**What to produce:** Quote the records below word for word, please, from the very first line through the one that contains "Open Uber Eats from the taskbar", and nothing beyond it.

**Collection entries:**

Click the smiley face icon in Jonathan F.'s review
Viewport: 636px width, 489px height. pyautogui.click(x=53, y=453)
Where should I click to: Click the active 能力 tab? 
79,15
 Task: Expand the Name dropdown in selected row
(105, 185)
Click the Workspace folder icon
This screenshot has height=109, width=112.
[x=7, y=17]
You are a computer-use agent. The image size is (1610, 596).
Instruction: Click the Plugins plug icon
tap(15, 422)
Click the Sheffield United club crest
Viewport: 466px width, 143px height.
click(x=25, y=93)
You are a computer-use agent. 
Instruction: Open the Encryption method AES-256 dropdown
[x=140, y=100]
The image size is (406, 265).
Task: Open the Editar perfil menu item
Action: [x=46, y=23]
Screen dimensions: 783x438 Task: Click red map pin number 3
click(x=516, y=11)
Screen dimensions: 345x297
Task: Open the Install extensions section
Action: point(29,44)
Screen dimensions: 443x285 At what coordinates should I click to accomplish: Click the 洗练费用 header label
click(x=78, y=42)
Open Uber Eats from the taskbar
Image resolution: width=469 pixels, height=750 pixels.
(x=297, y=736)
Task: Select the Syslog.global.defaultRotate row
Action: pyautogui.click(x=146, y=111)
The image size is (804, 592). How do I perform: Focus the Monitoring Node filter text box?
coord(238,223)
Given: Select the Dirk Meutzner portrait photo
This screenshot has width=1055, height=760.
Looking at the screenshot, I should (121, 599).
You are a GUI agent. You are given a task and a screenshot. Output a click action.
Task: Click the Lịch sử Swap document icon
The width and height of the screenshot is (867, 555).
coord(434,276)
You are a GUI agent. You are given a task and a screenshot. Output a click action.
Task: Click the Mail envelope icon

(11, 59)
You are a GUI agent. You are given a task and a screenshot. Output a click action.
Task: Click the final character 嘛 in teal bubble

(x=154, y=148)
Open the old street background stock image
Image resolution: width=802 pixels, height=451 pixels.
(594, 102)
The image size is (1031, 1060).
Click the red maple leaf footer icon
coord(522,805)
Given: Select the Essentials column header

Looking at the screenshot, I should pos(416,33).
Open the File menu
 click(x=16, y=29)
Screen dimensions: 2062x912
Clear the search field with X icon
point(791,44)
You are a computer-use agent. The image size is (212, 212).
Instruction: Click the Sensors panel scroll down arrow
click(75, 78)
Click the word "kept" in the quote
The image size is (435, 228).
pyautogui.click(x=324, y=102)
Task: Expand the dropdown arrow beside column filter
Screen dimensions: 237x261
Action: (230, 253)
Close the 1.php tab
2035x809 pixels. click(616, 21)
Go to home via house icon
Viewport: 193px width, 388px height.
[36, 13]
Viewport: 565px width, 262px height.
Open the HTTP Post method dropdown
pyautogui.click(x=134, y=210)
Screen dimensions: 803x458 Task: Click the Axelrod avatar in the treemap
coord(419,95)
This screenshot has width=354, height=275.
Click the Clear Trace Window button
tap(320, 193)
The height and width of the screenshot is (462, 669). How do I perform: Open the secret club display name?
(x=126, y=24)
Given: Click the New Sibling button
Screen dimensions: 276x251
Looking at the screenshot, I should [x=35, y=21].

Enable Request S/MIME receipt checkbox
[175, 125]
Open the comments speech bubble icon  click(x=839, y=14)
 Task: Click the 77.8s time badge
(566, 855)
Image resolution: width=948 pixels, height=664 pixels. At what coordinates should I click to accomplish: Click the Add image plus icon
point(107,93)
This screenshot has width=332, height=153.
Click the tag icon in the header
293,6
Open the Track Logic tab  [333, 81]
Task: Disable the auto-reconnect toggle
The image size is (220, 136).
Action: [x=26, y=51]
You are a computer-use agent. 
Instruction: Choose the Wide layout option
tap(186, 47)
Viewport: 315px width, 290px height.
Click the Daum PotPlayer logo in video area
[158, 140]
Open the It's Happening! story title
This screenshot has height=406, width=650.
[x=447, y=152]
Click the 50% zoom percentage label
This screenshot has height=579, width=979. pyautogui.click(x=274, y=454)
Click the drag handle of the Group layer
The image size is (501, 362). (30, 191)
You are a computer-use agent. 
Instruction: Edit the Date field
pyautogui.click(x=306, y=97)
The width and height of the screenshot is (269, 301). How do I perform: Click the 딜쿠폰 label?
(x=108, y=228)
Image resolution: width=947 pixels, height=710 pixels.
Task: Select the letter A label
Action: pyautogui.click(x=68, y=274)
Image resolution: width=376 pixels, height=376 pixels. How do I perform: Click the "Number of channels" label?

**Response to the task:**
Click the smiley face icon in Jonathan F.'s review
Viewport: 636px width, 489px height. pyautogui.click(x=53, y=453)
Where should I click to: Click the active 能力 tab? 
79,15
 Task: Expand the Name dropdown in selected row
(105, 185)
Click the Workspace folder icon
This screenshot has height=109, width=112.
[x=7, y=17]
You are a computer-use agent. The image size is (1610, 596).
Instruction: Click the Plugins plug icon
tap(15, 422)
Click the Sheffield United club crest
Viewport: 466px width, 143px height.
click(x=25, y=93)
You are a computer-use agent. 
Instruction: Open the Encryption method AES-256 dropdown
[x=140, y=100]
The image size is (406, 265).
Task: Open the Editar perfil menu item
Action: [x=46, y=23]
Screen dimensions: 783x438 Task: Click red map pin number 3
click(x=516, y=11)
Screen dimensions: 345x297
Task: Open the Install extensions section
Action: point(29,44)
Screen dimensions: 443x285 At what coordinates should I click to accomplish: Click the 洗练费用 header label
click(x=78, y=42)
Open Uber Eats from the taskbar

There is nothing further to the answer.